**EXERCISE INSTRUCTIONS**.
Take every line from the data that has the word "marca" in it.

GIVEN DATA section start

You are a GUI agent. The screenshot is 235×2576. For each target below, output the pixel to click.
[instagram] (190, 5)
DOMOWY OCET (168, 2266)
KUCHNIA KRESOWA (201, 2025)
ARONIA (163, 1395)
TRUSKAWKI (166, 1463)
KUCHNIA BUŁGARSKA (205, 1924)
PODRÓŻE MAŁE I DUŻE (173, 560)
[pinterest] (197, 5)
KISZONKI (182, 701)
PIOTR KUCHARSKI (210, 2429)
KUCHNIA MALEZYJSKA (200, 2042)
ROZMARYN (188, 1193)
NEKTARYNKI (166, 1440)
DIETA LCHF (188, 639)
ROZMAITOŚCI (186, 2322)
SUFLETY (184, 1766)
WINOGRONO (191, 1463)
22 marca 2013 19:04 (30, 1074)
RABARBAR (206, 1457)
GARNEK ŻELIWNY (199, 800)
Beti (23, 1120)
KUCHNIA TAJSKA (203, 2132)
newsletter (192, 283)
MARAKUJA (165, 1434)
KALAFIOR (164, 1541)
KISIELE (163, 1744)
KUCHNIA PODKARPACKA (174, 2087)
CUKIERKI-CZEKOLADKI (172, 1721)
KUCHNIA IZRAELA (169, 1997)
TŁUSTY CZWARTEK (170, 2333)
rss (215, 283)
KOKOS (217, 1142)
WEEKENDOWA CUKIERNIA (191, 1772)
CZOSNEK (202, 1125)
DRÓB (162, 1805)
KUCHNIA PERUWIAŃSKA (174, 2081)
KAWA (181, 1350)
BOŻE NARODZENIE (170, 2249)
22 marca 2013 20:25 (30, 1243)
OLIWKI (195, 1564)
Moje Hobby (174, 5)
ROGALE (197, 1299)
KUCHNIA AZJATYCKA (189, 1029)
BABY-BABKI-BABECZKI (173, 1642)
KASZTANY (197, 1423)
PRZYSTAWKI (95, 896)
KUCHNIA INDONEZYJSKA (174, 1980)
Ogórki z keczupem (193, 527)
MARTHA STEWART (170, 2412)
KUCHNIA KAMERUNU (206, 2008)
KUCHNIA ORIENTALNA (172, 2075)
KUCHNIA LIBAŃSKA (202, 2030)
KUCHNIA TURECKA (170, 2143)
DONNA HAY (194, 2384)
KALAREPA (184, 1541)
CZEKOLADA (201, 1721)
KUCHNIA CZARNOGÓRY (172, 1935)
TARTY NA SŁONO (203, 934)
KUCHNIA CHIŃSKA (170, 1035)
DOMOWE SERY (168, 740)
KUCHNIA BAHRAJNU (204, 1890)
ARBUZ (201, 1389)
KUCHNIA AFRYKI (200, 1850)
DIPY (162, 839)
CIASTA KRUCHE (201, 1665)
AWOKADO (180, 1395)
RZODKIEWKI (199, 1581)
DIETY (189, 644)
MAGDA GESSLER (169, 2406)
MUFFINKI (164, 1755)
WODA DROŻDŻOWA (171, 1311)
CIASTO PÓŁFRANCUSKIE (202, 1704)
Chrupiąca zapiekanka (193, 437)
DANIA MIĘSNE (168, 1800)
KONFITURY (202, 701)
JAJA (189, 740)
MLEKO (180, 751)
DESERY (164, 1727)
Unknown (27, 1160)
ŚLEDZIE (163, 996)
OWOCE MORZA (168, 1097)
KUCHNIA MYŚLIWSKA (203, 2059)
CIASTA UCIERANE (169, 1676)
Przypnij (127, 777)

GIVEN DATA section end

**OUTPUT OF THE TASK**.
22 marca 2013 19:04 (30, 1074)
22 marca 2013 20:25 (30, 1243)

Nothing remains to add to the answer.